| Brief |
What you return must be an exact copy of the lines in the listing below between the line holding "You are a GUI" and the line holding "Celebs (22, 1171)", inclusive, and nothing more.

| Records |
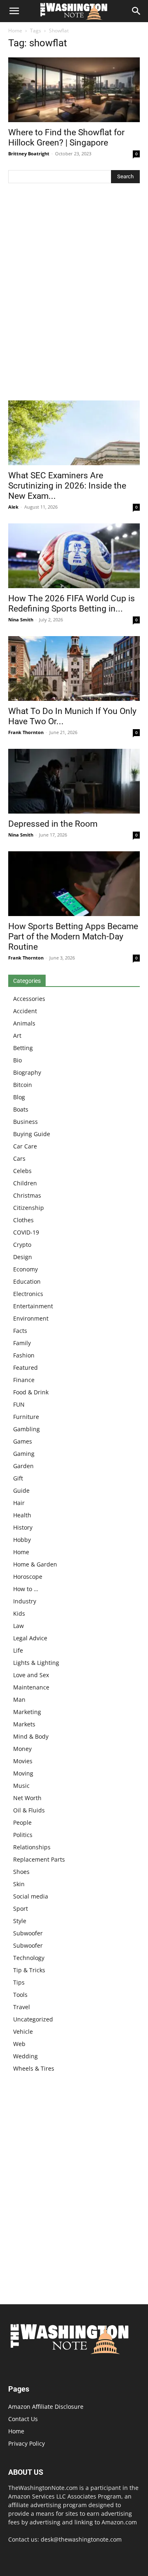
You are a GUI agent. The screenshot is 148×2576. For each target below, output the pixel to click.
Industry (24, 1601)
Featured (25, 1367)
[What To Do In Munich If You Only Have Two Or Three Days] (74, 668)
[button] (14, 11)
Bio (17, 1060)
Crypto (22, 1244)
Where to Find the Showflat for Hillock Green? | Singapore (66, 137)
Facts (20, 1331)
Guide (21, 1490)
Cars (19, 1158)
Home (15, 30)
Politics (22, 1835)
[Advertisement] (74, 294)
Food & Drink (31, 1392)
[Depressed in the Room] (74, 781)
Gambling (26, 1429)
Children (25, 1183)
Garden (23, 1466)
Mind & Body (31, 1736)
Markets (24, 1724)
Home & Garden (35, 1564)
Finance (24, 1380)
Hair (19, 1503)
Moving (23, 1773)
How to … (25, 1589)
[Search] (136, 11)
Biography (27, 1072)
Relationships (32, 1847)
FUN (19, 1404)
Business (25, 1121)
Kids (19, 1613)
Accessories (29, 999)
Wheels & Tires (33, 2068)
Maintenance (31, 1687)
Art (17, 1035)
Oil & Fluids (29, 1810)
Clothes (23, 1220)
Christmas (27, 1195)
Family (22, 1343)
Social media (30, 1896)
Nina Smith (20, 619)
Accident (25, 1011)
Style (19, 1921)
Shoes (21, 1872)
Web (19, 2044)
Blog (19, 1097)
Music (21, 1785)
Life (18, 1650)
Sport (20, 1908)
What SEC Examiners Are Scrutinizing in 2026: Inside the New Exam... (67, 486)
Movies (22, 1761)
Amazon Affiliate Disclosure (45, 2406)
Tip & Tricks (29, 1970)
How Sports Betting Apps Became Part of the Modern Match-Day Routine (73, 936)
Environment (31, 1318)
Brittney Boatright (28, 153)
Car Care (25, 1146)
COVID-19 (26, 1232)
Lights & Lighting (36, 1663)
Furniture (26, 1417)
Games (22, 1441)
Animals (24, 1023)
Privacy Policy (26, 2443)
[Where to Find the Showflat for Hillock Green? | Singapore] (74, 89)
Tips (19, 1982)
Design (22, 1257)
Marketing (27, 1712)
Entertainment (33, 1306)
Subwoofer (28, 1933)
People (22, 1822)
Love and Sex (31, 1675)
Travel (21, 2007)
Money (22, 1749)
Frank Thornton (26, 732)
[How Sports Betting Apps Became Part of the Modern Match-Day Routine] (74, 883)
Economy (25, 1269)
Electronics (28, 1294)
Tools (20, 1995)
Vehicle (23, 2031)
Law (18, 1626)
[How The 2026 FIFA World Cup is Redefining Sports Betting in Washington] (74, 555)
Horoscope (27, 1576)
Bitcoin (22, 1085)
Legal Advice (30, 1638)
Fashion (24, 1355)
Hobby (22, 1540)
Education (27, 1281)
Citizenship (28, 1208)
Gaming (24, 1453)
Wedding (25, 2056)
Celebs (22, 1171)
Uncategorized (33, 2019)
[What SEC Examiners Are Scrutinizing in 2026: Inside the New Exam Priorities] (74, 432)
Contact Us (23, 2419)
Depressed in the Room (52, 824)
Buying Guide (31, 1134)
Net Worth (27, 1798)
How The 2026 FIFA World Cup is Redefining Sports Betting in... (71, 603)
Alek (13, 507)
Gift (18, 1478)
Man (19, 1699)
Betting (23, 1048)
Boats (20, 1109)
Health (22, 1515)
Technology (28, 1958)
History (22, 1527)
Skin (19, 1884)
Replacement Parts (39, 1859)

---

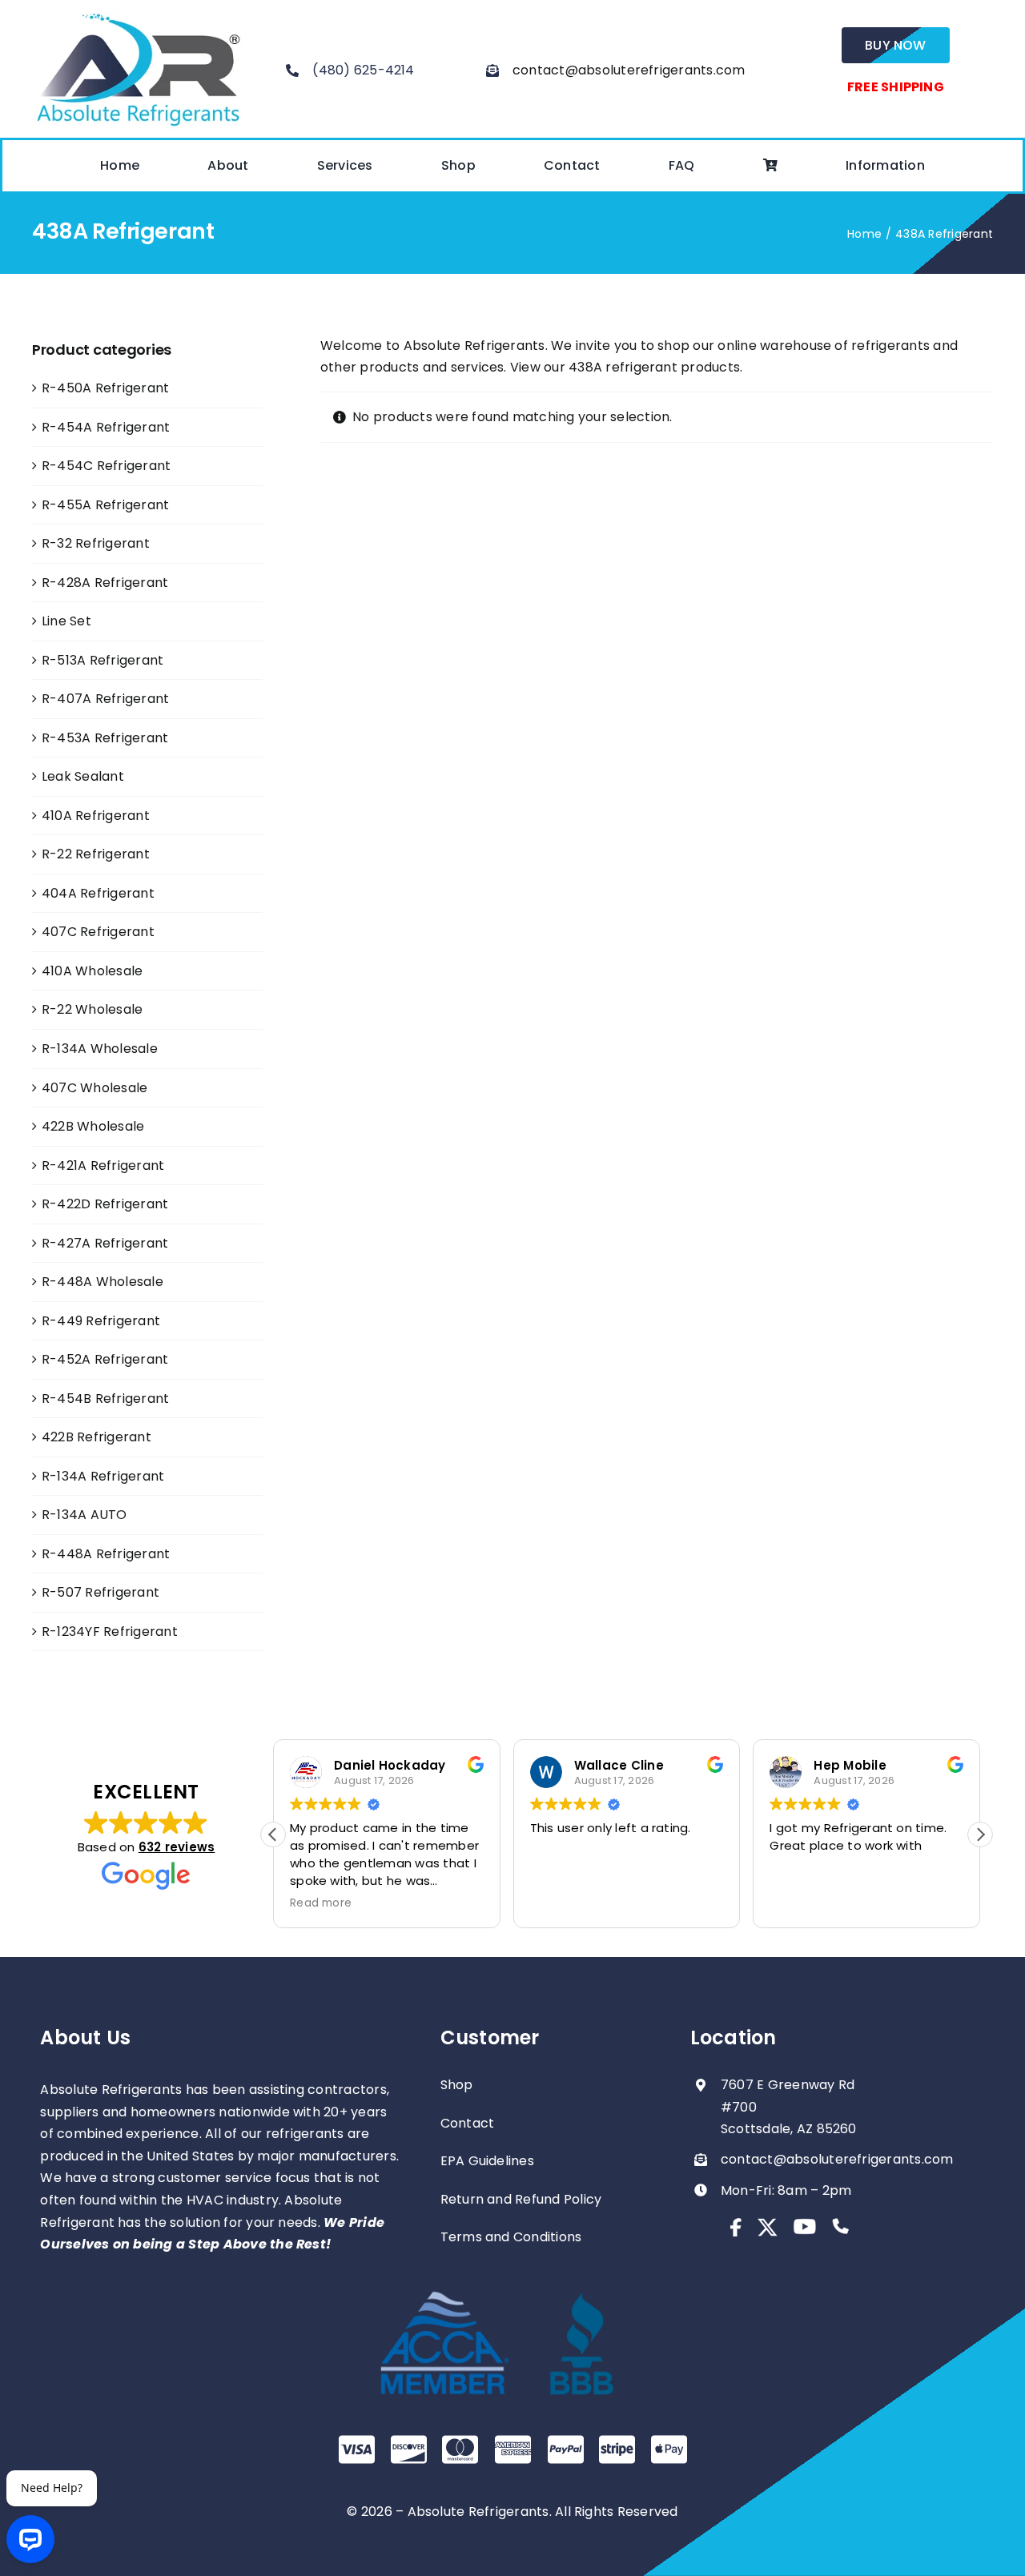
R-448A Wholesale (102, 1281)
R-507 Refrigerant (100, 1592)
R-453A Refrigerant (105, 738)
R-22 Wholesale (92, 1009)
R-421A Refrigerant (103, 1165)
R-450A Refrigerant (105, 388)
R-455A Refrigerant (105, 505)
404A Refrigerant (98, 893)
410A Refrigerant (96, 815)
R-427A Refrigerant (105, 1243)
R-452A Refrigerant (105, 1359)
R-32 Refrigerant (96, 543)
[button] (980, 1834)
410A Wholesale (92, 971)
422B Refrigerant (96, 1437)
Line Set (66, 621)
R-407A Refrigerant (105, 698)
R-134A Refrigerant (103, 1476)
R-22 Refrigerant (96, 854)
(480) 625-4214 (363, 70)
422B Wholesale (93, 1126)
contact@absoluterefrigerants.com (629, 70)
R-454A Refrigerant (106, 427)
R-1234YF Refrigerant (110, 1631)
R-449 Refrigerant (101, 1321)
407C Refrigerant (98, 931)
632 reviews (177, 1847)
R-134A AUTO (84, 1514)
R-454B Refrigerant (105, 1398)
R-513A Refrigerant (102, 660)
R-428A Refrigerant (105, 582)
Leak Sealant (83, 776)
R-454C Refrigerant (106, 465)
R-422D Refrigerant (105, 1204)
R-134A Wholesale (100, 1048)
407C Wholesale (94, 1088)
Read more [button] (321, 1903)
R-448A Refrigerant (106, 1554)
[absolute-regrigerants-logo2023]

==

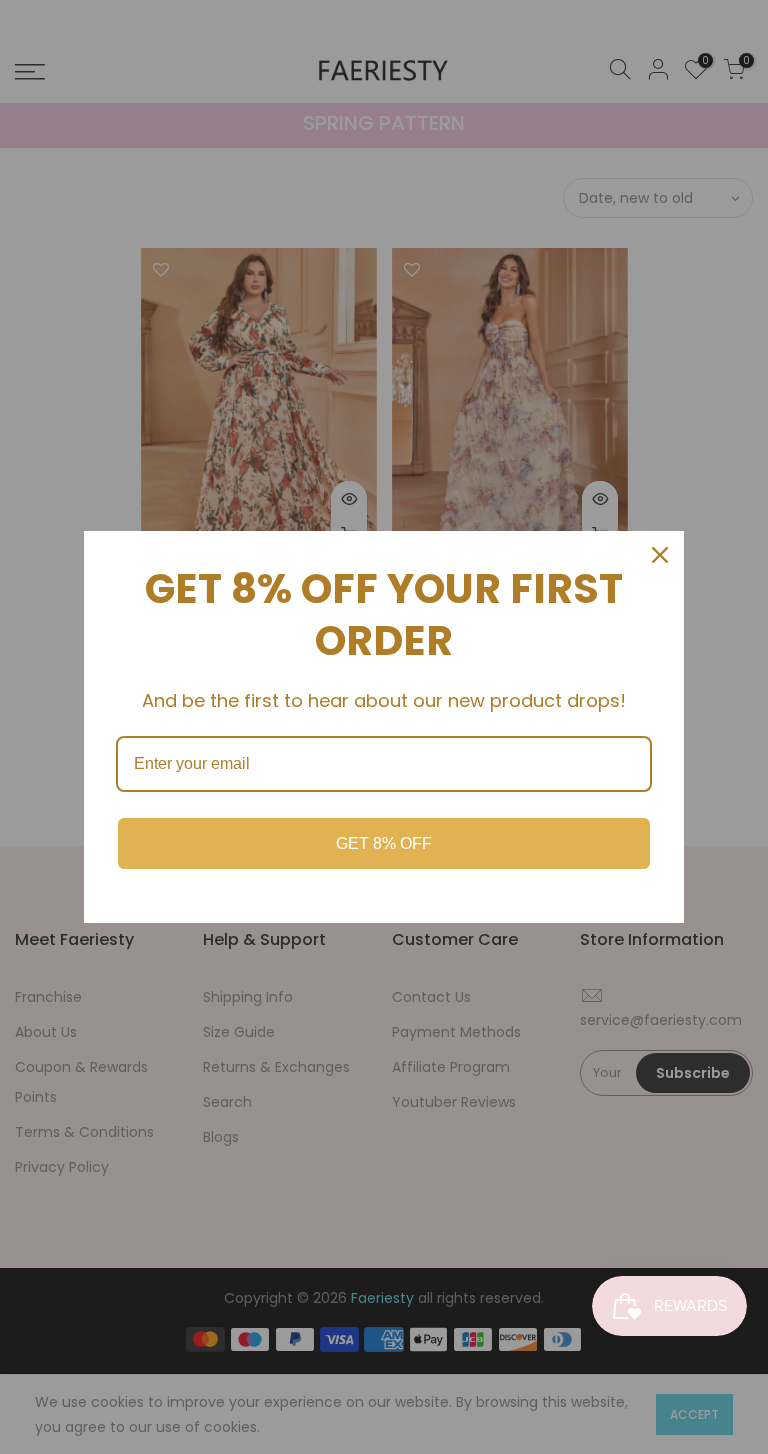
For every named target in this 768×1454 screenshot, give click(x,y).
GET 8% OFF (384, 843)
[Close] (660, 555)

| Expected output |
You are a GUI agent. The screenshot is 148×2576. For each target below, output the pixel to click.
Industry (24, 1601)
Featured (25, 1367)
[What To Do In Munich If You Only Have Two Or Three Days] (74, 668)
[button] (14, 11)
Bio (17, 1060)
Crypto (22, 1244)
Where to Find the Showflat for Hillock Green? | Singapore (66, 137)
Facts (20, 1331)
Guide (21, 1490)
Cars (19, 1158)
Home (15, 30)
Politics (22, 1835)
[Advertisement] (74, 294)
Food & Drink (31, 1392)
[Depressed in the Room] (74, 781)
Gambling (26, 1429)
Children (25, 1183)
Garden (23, 1466)
Mind & Body (31, 1736)
Markets (24, 1724)
Home & Garden (35, 1564)
Finance (24, 1380)
Hair (19, 1503)
Moving (23, 1773)
How to … (25, 1589)
[Search] (136, 11)
Biography (27, 1072)
Relationships (32, 1847)
FUN (19, 1404)
Business (25, 1121)
Kids (19, 1613)
Accessories (29, 999)
Wheels & Tires (33, 2068)
Maintenance (31, 1687)
Art (17, 1035)
Oil & Fluids (29, 1810)
Clothes (23, 1220)
Christmas (27, 1195)
Family (22, 1343)
Social media (30, 1896)
Nina Smith (20, 619)
Accident (25, 1011)
Style (19, 1921)
Shoes (21, 1872)
Web (19, 2044)
Blog (19, 1097)
Music (21, 1785)
Life (18, 1650)
Sport (20, 1908)
What SEC Examiners Are Scrutinizing in 2026: Inside the New Exam... (67, 486)
Movies (22, 1761)
Amazon Affiliate Disclosure (45, 2406)
Tip & Tricks (29, 1970)
How Sports Betting Apps Became Part of the Modern Match-Day Routine (73, 936)
Environment (31, 1318)
Brittney Boatright (28, 153)
Car Care (25, 1146)
COVID-19 (26, 1232)
Lights & Lighting (36, 1663)
Furniture (26, 1417)
Games (22, 1441)
Animals (24, 1023)
Privacy Policy (26, 2443)
[Where to Find the Showflat for Hillock Green? | Singapore] (74, 89)
Tips (19, 1982)
Design (22, 1257)
Marketing (27, 1712)
Entertainment (33, 1306)
Subwoofer (28, 1933)
People (22, 1822)
Love and Sex (31, 1675)
Travel (21, 2007)
Money (22, 1749)
Frank Thornton (26, 732)
[How Sports Betting Apps Became Part of the Modern Match-Day Routine] (74, 883)
Economy (25, 1269)
Electronics (28, 1294)
Tools (20, 1995)
Vehicle (23, 2031)
Law (18, 1626)
[How The 2026 FIFA World Cup is Redefining Sports Betting in Washington] (74, 555)
Horoscope (27, 1576)
Bitcoin (22, 1085)
Legal Advice (30, 1638)
Fashion (24, 1355)
Hobby (22, 1540)
Education (27, 1281)
Citizenship (28, 1208)
Gaming (24, 1453)
Wedding (25, 2056)
Celebs (22, 1171)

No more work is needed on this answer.